** Problem to solve **
Copy nothing but the lines from the line with "You are a computer-use" to the end of the records, retyped exactly. Pictures stay out.

======== Provided data

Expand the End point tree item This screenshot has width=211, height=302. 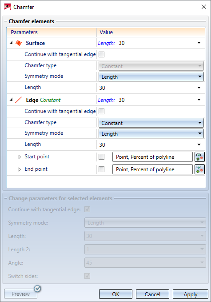coord(20,169)
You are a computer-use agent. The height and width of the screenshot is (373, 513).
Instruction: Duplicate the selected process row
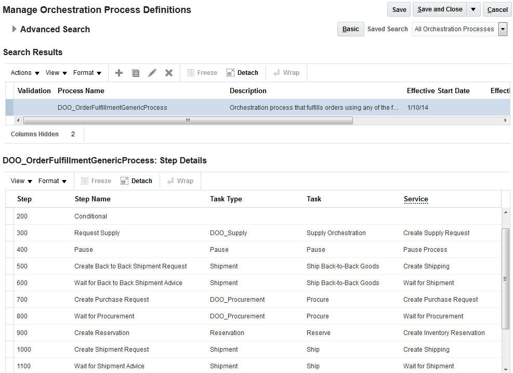pyautogui.click(x=135, y=73)
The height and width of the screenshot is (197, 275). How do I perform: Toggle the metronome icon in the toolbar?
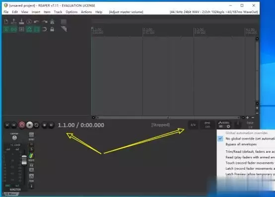click(52, 21)
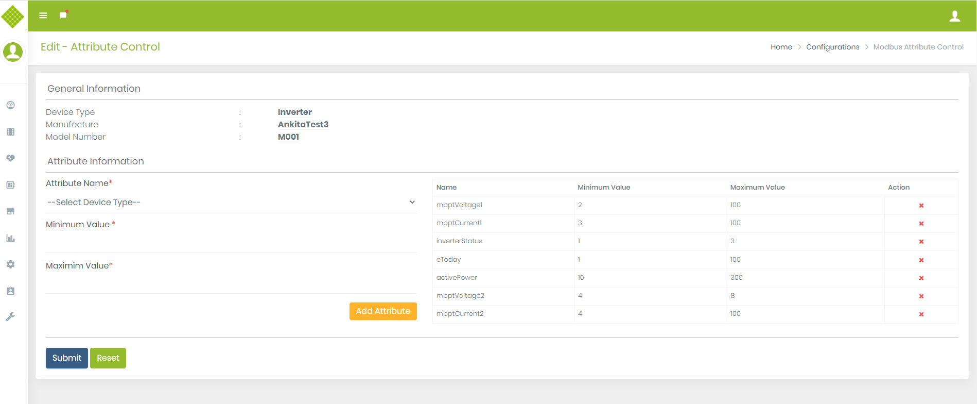977x404 pixels.
Task: Open the bar chart reports icon
Action: click(10, 238)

================

** Result of the task **
You are a computer-use agent. The height and width of the screenshot is (373, 513).
Instruction: Duplicate the selected process row
pyautogui.click(x=135, y=73)
The height and width of the screenshot is (197, 275). How do I perform: Toggle the metronome icon in the toolbar?
click(52, 21)
977x404 pixels.
Task: Open the bar chart reports icon
Action: click(10, 238)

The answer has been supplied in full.